Bunların yanı sıra, Alaçatı’da birçok kafe, restoran ve butik mağaza bulunmaktadır. Bu mekanlar, hem otantik atmosferleri hem de sundukları yöresel tatlarla dikkat çekmektedir. Tatilinizi geçirirken alışveriş yapabilir ve aynı zamanda yerel mutfağın tadını çıkarabilirsiniz. Alacaatı, sadece bir tatil beldesi olmanın ötesinde, kültürel bir deneyim sunarak ziyaretçilerini kendine hayran bırakmaktadır.
Urla: Saklı Cennet
Urla, Türkiye’nin Ege Bölgesi’nde konumlanan ve doğayla iç içe bir tatil geçirmek isteyenler için ideal bir destinasyon olarak öne çıkmaktadır. İzmir iline yakınlığı ile kolay ulaşılabilir bir yer olan Urla, özellikle sakin atmosferi ve doğal güzellikleri ile dikkat çekmektedir. Bu bölge, plajları, bağları ve yemyeşil doğası sayesinde hem yerli hem de yabancı turistler tarafından oldukça beğenilmektedir.
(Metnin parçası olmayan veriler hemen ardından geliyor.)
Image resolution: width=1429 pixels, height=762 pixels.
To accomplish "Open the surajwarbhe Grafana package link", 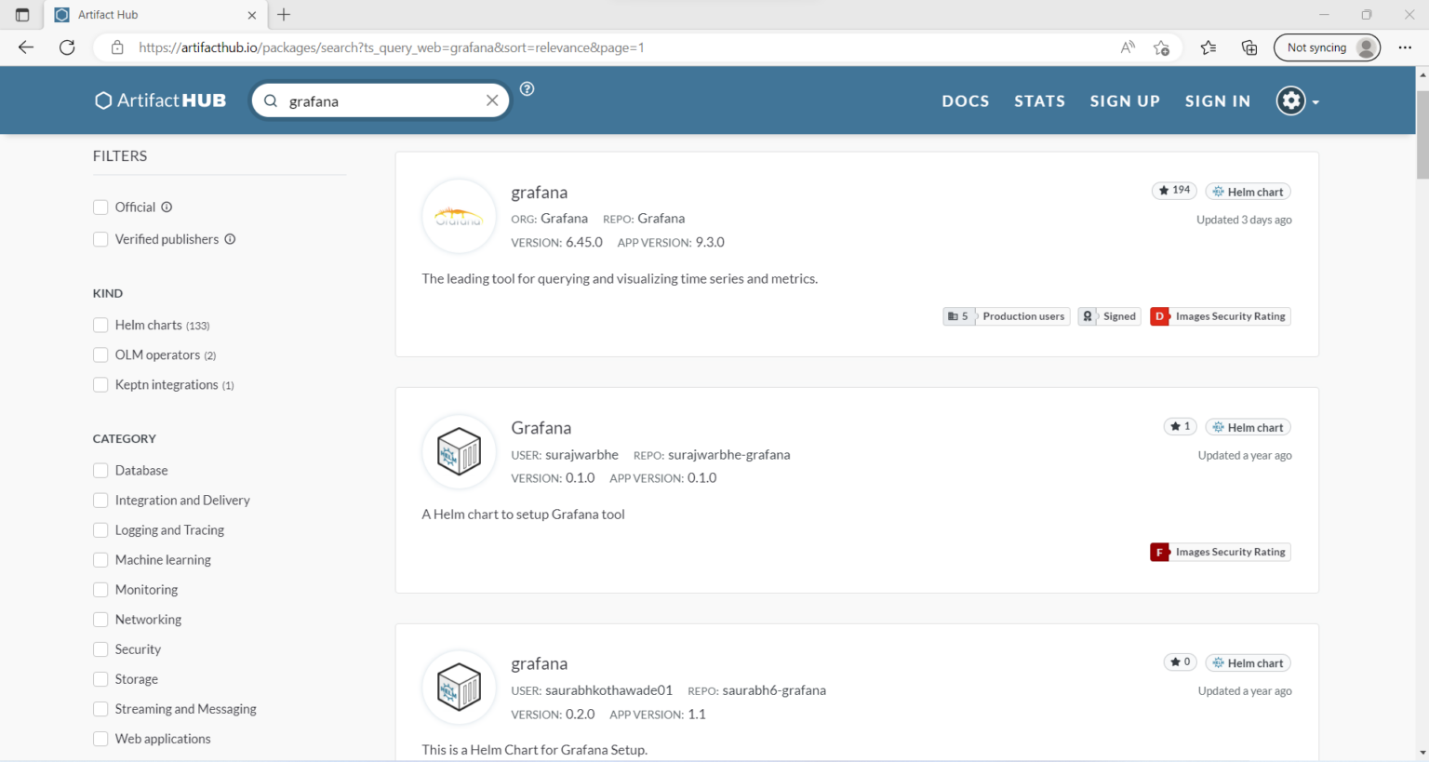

Urla’nın plajları, temiz denizi ve doğal güzellikleri ile tatilciler için birer cennet köşesi gibidir. Plajlar, hem yüzme hem de güneşlenme imkanı sunarken, otantik kafe ve restoranlar da yerli mutfağın tadını çıkarmanıza olanak tanır. Ayrıca, bölgedeki zeytin ağaçları ve üzüm bağları, Urla’nın kendine özgü bir atmosfere sahip olmasını sağlamaktadır. Doğa yürüyüşleri ve bisiklet turları gibi diğer açık hava etkinlikleriyle bu doğal güzelliklerin tadını çıkarmak mümkündür.
Urla, sadece doğasıyla değil, aynı zamanda turistik alternatifleriyle de zengin bir destinasyondur. Tarihi köyleri, sanat galerileri ve yerel pazarları ile ziyaretçilerine farklı deneyimler sunmaktadır. Urla sokaklarında yapılacak bir yürüyüş, hem tarihi dokuyu keşfetmenize hem de yerel halkın sıcak misafirperverliğini hissetmenize yardımcı olacaktır. Bunun yanı sıra, bölgedeki festivaller ve etkinlikler, kültürel açıdan zengin bir tatil deneyimi arayışında olanlar için cazip fırsatlar sunmaktadır.
Sonuç olarak, Urla, doğanın güzelliklerini ve tarihsel zenginliklerini bir arada sunan, huzurlu bir tatil geçirmek isteyenler için saklı bir cennet konumundadır. Bu eşsiz destinasyonu keşfetmek, hem ruhunuzu dinlendirmenize hem de doğal bir atmosfere dalmanıza yardımcı olacaktır.